_Your task_
Rewrite every one of the records below, replacing "button" with "control" wherever it occurs and leaving everything else unchanged.

_Exercise materials_
↓
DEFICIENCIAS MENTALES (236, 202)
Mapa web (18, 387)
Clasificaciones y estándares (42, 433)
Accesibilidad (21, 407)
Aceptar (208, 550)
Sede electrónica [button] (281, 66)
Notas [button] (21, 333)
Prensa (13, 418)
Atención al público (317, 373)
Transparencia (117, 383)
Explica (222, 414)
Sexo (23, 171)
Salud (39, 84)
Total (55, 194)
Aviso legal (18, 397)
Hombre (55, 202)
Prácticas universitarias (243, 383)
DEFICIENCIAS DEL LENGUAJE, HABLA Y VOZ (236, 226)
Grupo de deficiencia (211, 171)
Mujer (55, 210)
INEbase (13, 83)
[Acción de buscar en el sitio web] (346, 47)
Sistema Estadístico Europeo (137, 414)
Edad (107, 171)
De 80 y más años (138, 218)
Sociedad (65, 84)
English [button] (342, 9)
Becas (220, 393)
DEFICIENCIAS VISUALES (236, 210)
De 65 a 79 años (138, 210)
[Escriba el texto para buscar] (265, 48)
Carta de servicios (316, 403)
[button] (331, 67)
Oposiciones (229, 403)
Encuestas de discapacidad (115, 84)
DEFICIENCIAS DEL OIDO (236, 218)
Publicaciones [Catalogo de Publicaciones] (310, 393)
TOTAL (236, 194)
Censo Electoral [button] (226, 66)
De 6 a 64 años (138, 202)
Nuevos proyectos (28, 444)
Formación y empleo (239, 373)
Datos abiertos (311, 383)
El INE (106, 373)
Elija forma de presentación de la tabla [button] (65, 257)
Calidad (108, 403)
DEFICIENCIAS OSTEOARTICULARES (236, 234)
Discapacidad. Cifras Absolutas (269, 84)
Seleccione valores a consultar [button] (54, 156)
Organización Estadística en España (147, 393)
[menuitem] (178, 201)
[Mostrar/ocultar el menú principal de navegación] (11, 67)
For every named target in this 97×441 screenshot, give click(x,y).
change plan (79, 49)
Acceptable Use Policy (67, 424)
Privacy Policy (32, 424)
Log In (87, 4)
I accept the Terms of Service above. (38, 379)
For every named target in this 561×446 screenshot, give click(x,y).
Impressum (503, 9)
↑
_Expected answer_
DEFICIENCIAS MENTALES (236, 202)
Mapa web (18, 387)
Clasificaciones y estándares (42, 433)
Accesibilidad (21, 407)
Aceptar (208, 550)
Sede electrónica [control] (281, 66)
Notas [control] (21, 333)
Prensa (13, 418)
Atención al público (317, 373)
Transparencia (117, 383)
Explica (222, 414)
Sexo (23, 171)
Salud (39, 84)
Total (55, 194)
Aviso legal (18, 397)
Hombre (55, 202)
Prácticas universitarias (243, 383)
DEFICIENCIAS DEL LENGUAJE, HABLA Y VOZ (236, 226)
Grupo de deficiencia (211, 171)
Mujer (55, 210)
INEbase (13, 83)
[Acción de buscar en el sitio web] (346, 47)
Sistema Estadístico Europeo (137, 414)
Edad (107, 171)
De 80 y más años (138, 218)
Sociedad (65, 84)
English [control] (342, 9)
Becas (220, 393)
DEFICIENCIAS VISUALES (236, 210)
De 65 a 79 años (138, 210)
[Escriba el texto para buscar] (265, 48)
Carta de servicios (316, 403)
[control] (331, 67)
Oposiciones (229, 403)
Encuestas de discapacidad (115, 84)
DEFICIENCIAS DEL OIDO (236, 218)
Publicaciones [Catalogo de Publicaciones] (310, 393)
TOTAL (236, 194)
Censo Electoral [control] (226, 66)
De 6 a 64 años (138, 202)
Nuevos proyectos (28, 444)
Formación y empleo (239, 373)
Datos abiertos (311, 383)
El INE (106, 373)
Elija forma de presentación de la tabla [control] (65, 257)
Calidad (108, 403)
DEFICIENCIAS OSTEOARTICULARES (236, 234)
Discapacidad. Cifras Absolutas (269, 84)
Seleccione valores a consultar [control] (54, 156)
Organización Estadística en España (147, 393)
[menuitem] (178, 201)
[Mostrar/ocultar el menú principal de navegación] (11, 67)
For every named target in this 97×441 screenshot, give click(x,y).
change plan (79, 49)
Acceptable Use Policy (67, 424)
Privacy Policy (32, 424)
Log In (87, 4)
I accept the Terms of Service above. (38, 379)
For every named target in this 561×446 screenshot, give click(x,y).
Impressum (503, 9)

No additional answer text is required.